6e réforme de l’Etat : une opportunité pour l’emploi des Bruxellois ?
6e réforme de l’Etat : une opportunité pour l’emploi des Bruxellois ?
Avec la régionalisation, Bruxelles obtient de nouveaux leviers pour mener ses propres politiques de l'emploi. Mais si certaines compétences permettent de mener des actions sur mesure, d’autres se révèlent être un véritable casse-tête. Didier Gosuin : "Tout est à (re)construire. Le fédéral a détricoté les politiques en les transférant. Aujourd’hui, les Régions doivent se les approprier, créer des coopérations entre elles, tout en assurant un continuum pour les citoyens. C'est complexe mais on y travaille. Les Bruxellois devraient voir les premiers changements en 2017".

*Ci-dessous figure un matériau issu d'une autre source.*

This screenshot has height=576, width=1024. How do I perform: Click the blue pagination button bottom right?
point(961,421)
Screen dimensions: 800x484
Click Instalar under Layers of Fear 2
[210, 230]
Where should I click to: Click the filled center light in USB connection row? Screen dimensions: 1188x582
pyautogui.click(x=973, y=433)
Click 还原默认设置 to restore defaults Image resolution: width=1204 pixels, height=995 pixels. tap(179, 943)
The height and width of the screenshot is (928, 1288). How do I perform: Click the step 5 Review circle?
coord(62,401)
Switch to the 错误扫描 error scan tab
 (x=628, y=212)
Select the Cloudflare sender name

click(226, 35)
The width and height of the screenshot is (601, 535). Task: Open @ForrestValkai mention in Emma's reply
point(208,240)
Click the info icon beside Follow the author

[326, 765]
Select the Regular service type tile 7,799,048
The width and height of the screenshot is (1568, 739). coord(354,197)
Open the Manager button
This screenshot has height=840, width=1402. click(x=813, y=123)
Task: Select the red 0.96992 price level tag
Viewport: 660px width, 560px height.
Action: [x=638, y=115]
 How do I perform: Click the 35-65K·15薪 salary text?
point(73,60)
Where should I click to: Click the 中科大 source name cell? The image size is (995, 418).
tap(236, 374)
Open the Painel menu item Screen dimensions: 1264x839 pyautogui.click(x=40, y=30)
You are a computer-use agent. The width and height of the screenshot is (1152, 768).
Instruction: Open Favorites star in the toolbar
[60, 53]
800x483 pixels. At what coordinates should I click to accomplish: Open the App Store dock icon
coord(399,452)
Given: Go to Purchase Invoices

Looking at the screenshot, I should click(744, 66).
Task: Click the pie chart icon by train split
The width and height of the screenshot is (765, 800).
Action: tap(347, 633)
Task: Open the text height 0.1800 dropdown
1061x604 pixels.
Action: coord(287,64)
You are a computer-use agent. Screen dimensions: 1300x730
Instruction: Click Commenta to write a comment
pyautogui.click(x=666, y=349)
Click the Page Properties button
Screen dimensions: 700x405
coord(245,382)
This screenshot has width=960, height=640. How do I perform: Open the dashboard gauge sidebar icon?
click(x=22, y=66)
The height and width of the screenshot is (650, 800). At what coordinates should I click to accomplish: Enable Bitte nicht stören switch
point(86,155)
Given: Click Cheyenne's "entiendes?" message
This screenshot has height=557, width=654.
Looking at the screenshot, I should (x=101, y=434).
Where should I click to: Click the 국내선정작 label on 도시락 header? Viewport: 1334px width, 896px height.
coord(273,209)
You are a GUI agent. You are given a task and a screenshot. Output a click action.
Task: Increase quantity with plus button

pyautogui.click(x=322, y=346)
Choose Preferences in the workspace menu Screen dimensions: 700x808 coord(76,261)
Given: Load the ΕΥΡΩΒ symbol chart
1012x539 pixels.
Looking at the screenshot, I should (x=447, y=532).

La sixième réforme de l’Etat belge contient, d’une part, un important transfert de compétences fédérales aux entités fédérées, et d’autre part une révision des divers mécanismes de financement des Communautés et Régions. Ces transferts sont à la fois des opportunités et de véritables défis pour Bruxelles. Sur le front de l'emploi notamment. Trois exemples....
- La politique des groupes-cibles
L’objectif de cette politique est de favoriser les recrutements de groupes cibles spécifiques (jeunes, personnes âgées, chômeurs de longue durée, etc.) dont les caractéristiques sont peu adaptées à une insertion aisée au sein du marché du travail. L’avantage de la 6e réforme de l'Etat est ici évident : Bruxelles va pouvoir définir les cibles prioritaires en fonction de ses propres réalités socio-économiques. Ce n'est pourtant pas aussi simple...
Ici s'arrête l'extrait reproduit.